Darüber hinaus zeigt dieser Fall, wie wichtig es für Patienten ist, ihre Rechte zu kennen und auszuüben. Patienten sollten immer sicherstellen, dass sie eine vollständige Aufklärung über ihre Behandlung erhalten haben und genug Zeit haben, um darüber nachzudenken, bevor sie ihre Zustimmung geben. Diese Entscheidung hat auch Auswirkungen auf zukünftige Gerichtsverfahren in ähnlichen Fällen. Die Klarstellung durch den BGH kann dazu beitragen, dass in ähnlichen Fällen künftig einheitlichere Urteile ergehen.

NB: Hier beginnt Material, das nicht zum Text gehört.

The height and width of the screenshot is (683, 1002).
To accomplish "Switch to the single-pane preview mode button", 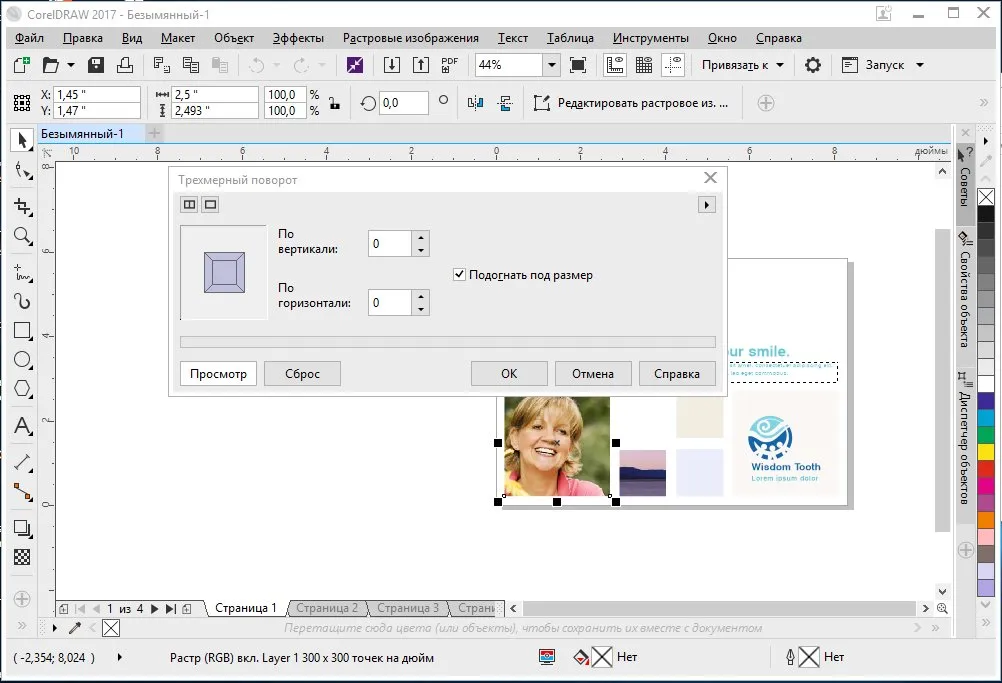I will tap(210, 204).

Abschließend sollte erwähnt werden, dass die Entscheidung des BGH auch die Notwendigkeit einer fortlaufenden Diskussion und möglicher Reformen im Bereich der Patientenrechte und -pflichten in Deutschland unterstreicht. Wie dieser Fall zeigt, gibt es immer noch Bereiche im Gesundheitswesen, in denen die Rechte und Pflichten von Patienten und Ärzten weiter klargestellt und verbessert werden müssen.

Der Einfluss der Entscheidung auf den Gesundheitssektor

Die Entscheidung des BGH hat weitreichende Auswirkungen auf den Gesundheitssektor. Sie kann dazu beitragen, die Patientenrechte zu stärken und das Verhältnis zwischen Arzt und Patient zu verbessern. Sie kann auch dazu beitragen, das Vertrauen der Öffentlichkeit in das Gesundheitssystem zu stärken, indem sie die Verantwortung und Autonomie der Patienten in Bezug auf ihre eigene Gesundheitsversorgung betont.

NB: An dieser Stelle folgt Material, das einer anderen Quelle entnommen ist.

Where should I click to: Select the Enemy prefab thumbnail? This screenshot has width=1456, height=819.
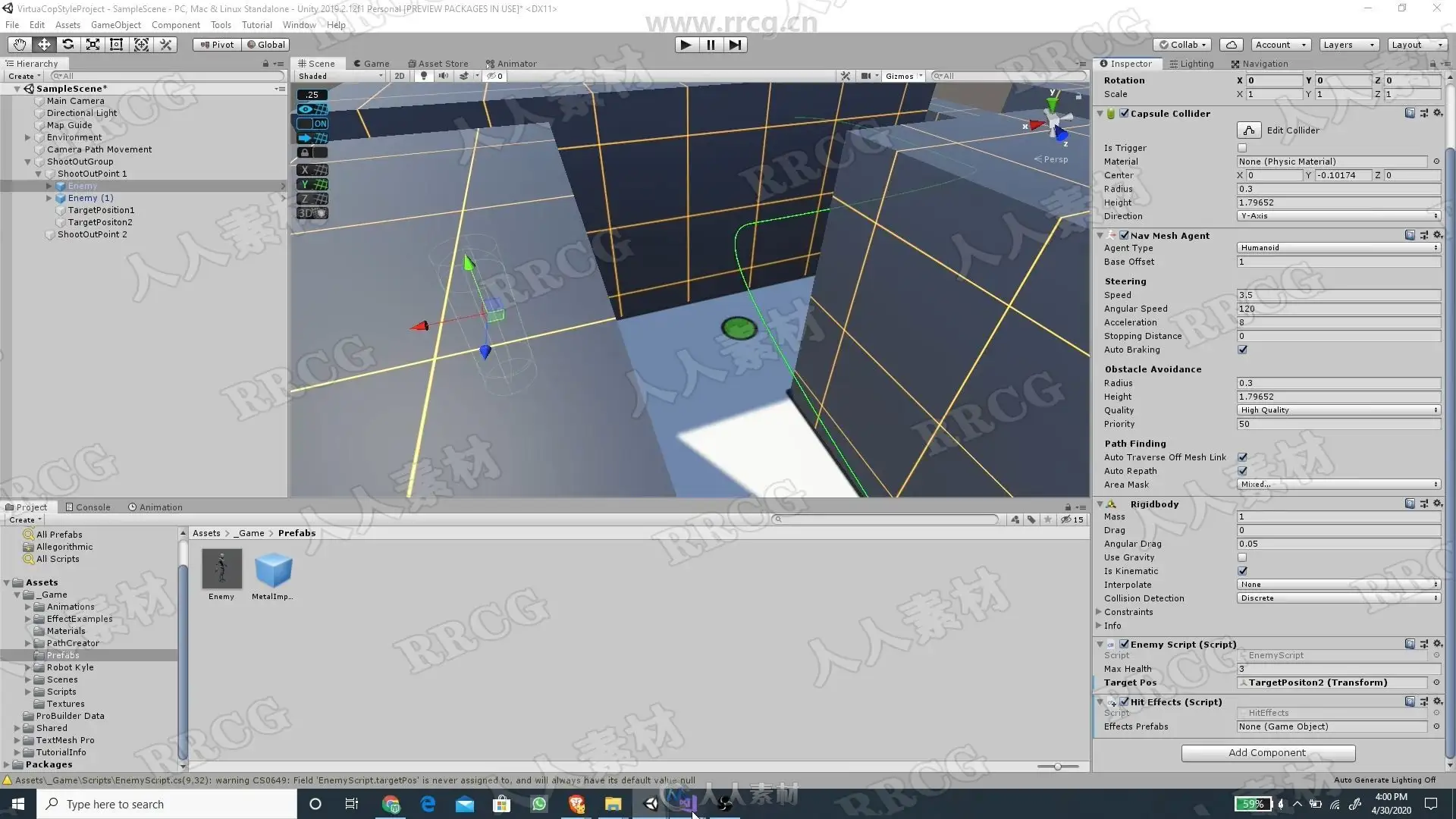221,570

Es ist jedoch wichtig zu beachten, dass diese Entscheidung nicht bedeutet, dass Ärzte nicht weiterhin in ihrer Pflicht sind, sicherzustellen, dass ihre Patienten, wie bereits erwähnt, vollständig über eine vorgeschlagene Behandlung aufgeklärt sind. Es bleibt die Verantwortung des Arztes, dem Patienten eine umfassende Information über alle möglichen Risiken und Folgen der Behandlung zu geben, um eine informierte Zustimmung zu gewährleisten. Die Entscheidung unterstreicht jedoch, dass die endgültige Entscheidung über die Behandlung beim Patienten selbst liegt.

Das Urteil des BGH dient als Mahnung, dass die Aufklärungspflicht nicht nur ein formeller Schritt im Behandlungsprozess ist, sondern ein wesentlicher Bestandteil der Patientenautonomie und -rechte. Es zeigt, wie wichtig es ist, Patienten genügend Zeit und Raum zu geben, um ihre Entscheidung zu treffen. Und es betont, dass Patienten sich nicht gedrängt fühlen sollten, eine Entscheidung zu treffen.

Ausblick

Insgesamt kann diese Entscheidung als ein Sieg für die Patientenautonomie in Deutschland betrachtet werden. Sie bietet eine wichtige Klarstellung über die Bedeutung der Patientenentscheidung und stärkt die Rechte der Patienten im Gesundheitssystem. Sie unterstreicht die Notwendigkeit für Ärzte, ihre Patienten vollständig und rechtzeitig über ihre Behandlung aufzuklären und ihnen die Möglichkeit zu geben, ihre Entscheidung wohlüberlegt zu treffen. Das Urteil hat auch Auswirkungen auf die zukünftige Rechtsprechung und könnte als Leitlinie für ähnliche Fälle dienen. Es könnte auch dazu beitragen, die rechtlichen Rahmenbedingungen für die Patientenaufklärung weiter zu entwickeln und zu verbessern.

Zum Abschluss betont dieses Urteil die Bedeutung des Dialogs zwischen Arzt und Patient und die Rolle des Patienten als aktiver Teilnehmer in seiner Gesundheitsversorgung. Es hebt die Bedeutung von Informationsfreiheit und Entscheidungsfreiheit als grundlegende Aspekte der Patientenrechte hervor.